Руны | страница 54



— Да, раз он даже отослал тебя к нам в Оттендорф, когда ты впал в полную немилость, — сказал Курт. — Ты был чрезвычайно доволен этим изгнанием, он же был вне себя от твоего «бессердечия». Что, собственно, тогда случилось?

— Ребячество! В любой другой семье на это не стали бы даже тратить слов. Сильвия лежала в своем кресле на колесах на террасе, а я должен был присматривать за ней. Я злился, потому что мне хотелось к тебе, а вместо этого меня заставляли изображать няньку, а она к тому же еще мучила меня, приставая со всевозможными расспросами. Я должен был рассказывать ей о Рансдале, о том, как выглядит море, как будут звать мой корабль, которым я вечно хвастал. Я принялся описывать ей бурю, собственно говоря, с единственной целью — напугать ее и отбить у нее охоту расспрашивать. Вдруг это жалкое, маленькое существо вытягивает вперед руки и восклицает: «Ах, как хорошо! Я тоже хочу в море; я хочу плыть вместе с тобой на корабле в бурю!». Тут у меня лопнуло терпение, и я насмешливо сказал: «Покорнейше благодарю! На кораблях не нуждаются в таких бессильных, хилых созданиях, как ты; тебе место не на корабле в бурю, а на дне вместе с русалками и водяными!»

— Стыдись! Это была с твоей стороны грубость.

— Обыкновеннейшая детская ссора! — нетерпеливо перебил Бернгард, — в таком возрасте мальчики не питают рыцарских чувств к маленьким девочкам. Разве ты сам никогда не ссорился с сестрой?

— Даже очень часто, но Кети была здорова и отплачивала мне тем же.

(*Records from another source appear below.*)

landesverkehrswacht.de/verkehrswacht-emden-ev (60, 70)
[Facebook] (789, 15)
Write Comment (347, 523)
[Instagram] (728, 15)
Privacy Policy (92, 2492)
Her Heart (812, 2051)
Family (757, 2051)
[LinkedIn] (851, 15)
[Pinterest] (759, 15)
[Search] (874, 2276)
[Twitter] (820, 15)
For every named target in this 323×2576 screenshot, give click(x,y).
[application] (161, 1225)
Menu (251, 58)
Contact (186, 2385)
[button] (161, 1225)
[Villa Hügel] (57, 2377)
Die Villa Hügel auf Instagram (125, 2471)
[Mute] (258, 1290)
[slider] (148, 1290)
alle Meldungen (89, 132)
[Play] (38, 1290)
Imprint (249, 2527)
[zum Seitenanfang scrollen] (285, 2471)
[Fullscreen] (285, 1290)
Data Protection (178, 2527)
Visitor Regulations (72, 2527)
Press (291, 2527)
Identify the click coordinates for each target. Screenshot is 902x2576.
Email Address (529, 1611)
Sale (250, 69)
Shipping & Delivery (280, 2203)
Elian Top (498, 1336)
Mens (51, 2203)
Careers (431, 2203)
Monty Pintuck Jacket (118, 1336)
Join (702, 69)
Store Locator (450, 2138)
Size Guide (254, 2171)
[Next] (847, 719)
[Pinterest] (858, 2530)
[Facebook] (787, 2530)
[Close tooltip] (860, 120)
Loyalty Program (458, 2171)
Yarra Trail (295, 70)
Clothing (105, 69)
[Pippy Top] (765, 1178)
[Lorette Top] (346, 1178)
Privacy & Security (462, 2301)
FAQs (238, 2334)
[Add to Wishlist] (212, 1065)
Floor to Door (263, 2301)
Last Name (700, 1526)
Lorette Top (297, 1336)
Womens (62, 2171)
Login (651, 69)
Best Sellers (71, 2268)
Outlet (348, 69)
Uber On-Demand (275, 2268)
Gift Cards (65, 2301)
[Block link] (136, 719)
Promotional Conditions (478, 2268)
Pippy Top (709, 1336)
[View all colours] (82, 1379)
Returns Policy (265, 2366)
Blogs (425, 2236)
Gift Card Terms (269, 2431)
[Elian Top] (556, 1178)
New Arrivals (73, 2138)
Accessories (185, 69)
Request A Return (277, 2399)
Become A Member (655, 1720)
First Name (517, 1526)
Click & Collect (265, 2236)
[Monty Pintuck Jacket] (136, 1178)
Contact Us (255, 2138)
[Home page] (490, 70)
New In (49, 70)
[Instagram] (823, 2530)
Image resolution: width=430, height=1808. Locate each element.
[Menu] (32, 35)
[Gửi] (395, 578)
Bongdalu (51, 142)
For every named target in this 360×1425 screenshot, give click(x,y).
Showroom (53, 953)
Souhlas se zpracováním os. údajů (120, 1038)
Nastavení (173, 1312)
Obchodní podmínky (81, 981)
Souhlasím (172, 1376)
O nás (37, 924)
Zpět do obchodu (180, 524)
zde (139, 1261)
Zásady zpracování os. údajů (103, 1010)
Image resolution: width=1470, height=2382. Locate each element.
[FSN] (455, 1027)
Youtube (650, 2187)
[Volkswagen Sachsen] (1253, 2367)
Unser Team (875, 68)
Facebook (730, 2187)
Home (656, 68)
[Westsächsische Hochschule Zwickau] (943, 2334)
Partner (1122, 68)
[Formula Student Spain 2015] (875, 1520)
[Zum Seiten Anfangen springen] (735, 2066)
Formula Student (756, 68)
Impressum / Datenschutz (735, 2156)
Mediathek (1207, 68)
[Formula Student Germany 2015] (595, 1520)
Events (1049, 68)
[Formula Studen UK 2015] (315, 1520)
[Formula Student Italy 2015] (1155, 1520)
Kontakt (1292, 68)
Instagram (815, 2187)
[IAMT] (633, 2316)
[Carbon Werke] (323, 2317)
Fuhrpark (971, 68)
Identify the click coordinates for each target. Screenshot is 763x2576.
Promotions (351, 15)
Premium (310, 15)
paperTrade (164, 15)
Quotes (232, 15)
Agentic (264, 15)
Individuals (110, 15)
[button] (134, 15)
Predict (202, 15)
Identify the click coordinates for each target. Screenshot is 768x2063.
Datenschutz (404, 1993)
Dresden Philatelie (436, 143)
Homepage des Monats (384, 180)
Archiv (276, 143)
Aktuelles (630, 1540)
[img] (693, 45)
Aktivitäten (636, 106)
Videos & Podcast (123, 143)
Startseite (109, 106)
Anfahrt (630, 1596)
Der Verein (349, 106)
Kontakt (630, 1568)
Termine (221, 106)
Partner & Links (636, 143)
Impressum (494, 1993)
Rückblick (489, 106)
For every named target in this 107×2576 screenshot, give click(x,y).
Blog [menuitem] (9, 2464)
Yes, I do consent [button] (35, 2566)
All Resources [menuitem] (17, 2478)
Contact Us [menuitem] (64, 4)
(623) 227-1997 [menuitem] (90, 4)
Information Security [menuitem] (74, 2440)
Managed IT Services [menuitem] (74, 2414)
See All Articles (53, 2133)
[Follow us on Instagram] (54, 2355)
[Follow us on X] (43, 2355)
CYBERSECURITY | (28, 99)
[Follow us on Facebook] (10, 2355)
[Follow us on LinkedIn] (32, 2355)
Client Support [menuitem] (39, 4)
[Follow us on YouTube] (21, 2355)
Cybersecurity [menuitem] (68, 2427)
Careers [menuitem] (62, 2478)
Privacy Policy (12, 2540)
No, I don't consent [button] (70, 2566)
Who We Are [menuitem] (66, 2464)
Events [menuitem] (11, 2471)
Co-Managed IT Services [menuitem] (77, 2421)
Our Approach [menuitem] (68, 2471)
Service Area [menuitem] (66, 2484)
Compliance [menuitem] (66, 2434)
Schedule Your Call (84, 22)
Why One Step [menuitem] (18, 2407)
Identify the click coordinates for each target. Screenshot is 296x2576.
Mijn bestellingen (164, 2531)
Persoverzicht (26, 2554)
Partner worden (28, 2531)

— А Сильвия страшно возмутилась! Сначала она уставилась на меня своими глазами призрака, совершенно неподвижно и молча, а потом закричала отцу как раз вышедшему на террасу: «Папа, он хочет бросить меня в море к русалкам и водяному!» Потом судорожно разрыдалась. Отец понес ее в комнату, позвали мать и няньку, а со мной обошлись как с преступником. С тех пор мы стали заклятыми врагами.

Они миновали маленький лесок, и впереди, на некотором отдалении, показались первые дома Рансдаля. На повороте дороги, ведущей из гор, стоял экипаж — местная тележка, в которой помещаются только пассажир и мальчик-грум: пассажир обернулся и говорил с грумом, вернее сказать, оба они кричали во все горло, но все-таки не могли понять друг друга, потому что один говорил по-немецки, а другой — по-норвежски. Курт поглядел на путешественника и громко расхохотался.

— Право же, это он… Филипп, собственной персоной!

— Кто? — спросил Бернгард, тоже всматриваясь.